Aleteia

Faith and Science Go Hi-Tech

The Faith Movement
Share

British apostolate brings out interactive website designed to aid evangelization.

The Faith Movement has launched an interactive website aimed at helping young evangelize their peers.  

Founded in 1972, the Faith Movement aims to offer the Church and the world a new insight into the Catholic faith based on a synthesis of contemporary science and divine revelation. The hope of the movement is to bring others to appreciate the coherence of the Catholic faith and so to become enthusiastic members of the Church, coming to Christ in the Mass and drawing strength from his love in order to bring the truth that they receive to others.

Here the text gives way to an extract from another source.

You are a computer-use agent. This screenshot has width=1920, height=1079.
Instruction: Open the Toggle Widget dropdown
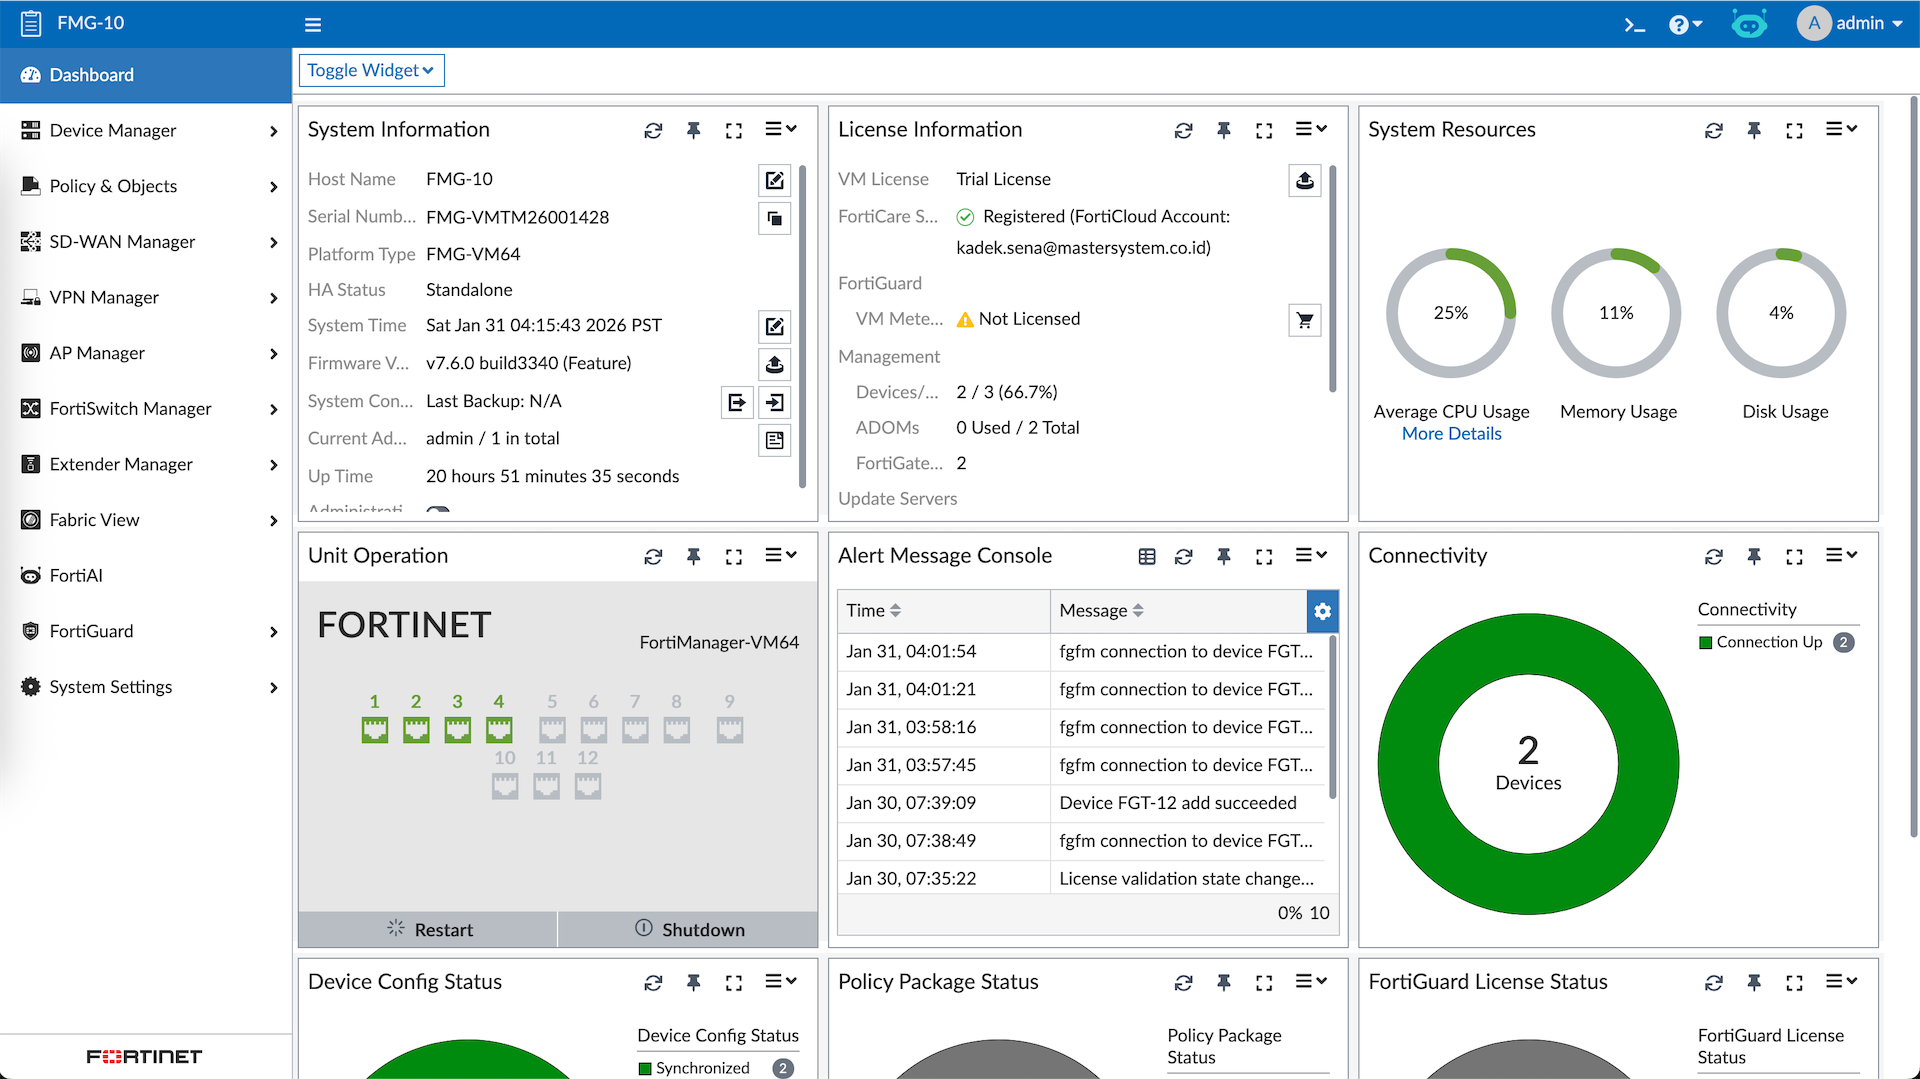coord(371,70)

The new website has been developed during the past year by the UK-based technology company Evosite. After much consultation with young people across the British Isles and beyond, the site attempts to answer some of the big questions that emerged again and again in conversation: Why God? Why Jesus Christ? Why the Church? Those responses are delivered via both text and video.

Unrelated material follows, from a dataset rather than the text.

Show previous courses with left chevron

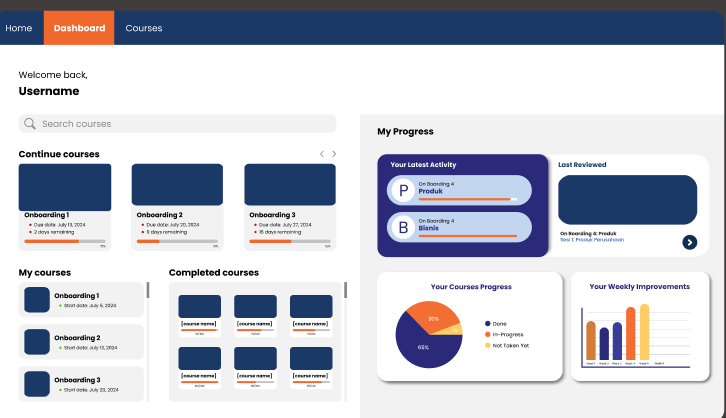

The site also highlights the various apostolates of the Faith Movement, including its magazine, youth conferences and theological seminars.

“Given it’s available on your tablet or Smartphone, it’s like having a little Saint Paul in your palm,” said Matthew O’Gorman, 31, a Rome-based seminarian for the Archdiocese of Southwark and one of the many young people who helped shape the new website. “It’s what young people need and it’ll help them realize that Jesus Christ and his Church is what they’re looking for in their hearts.”

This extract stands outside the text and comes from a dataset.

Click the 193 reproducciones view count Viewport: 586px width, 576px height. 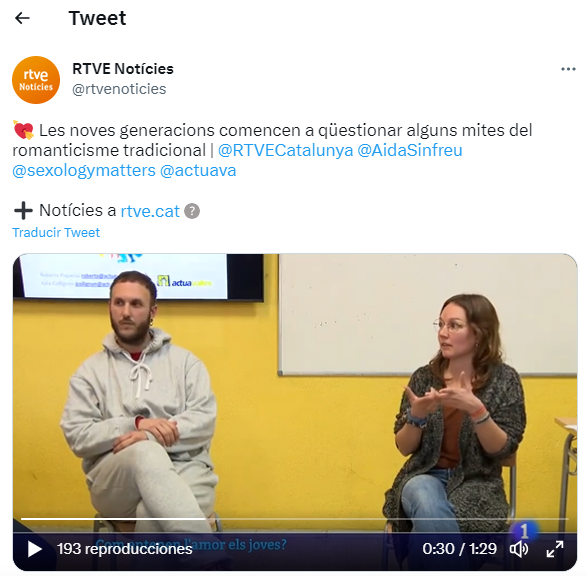tap(125, 549)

O’Gorman credits the Faith Movement for his present state in life. “Without the Faith Movement I wouldn’t be in seminary,” he said. “When I was 14 I needed to be convinced before being converted and that is exactly what the Faith Movement does. They give a clear message about how believing in God makes sense: it’s not crazy being Catholic.”

“The website will really help when friends ask ‘why do you go to Church on Sunday?’ so that you can now give really good reasons,” said 21-year-old Vanessa Reith, a student at the University of Edinburgh who also helped shape the site. “I find Faith is a place I can ask questions and not be frustrated by the answer. There’s no fear of the truth and that’s attractive.” Vanessa also regularly attends Faith Conferences and the Glasgow Faith Forum.

“I believe the Church in our country owes a special debt to the Faith Movement for its work of formation and I hope and pray that this work will continue for generations to come,” said Bishop Mark Davies of Shrewsbury, who is featured in the website’s introductory video.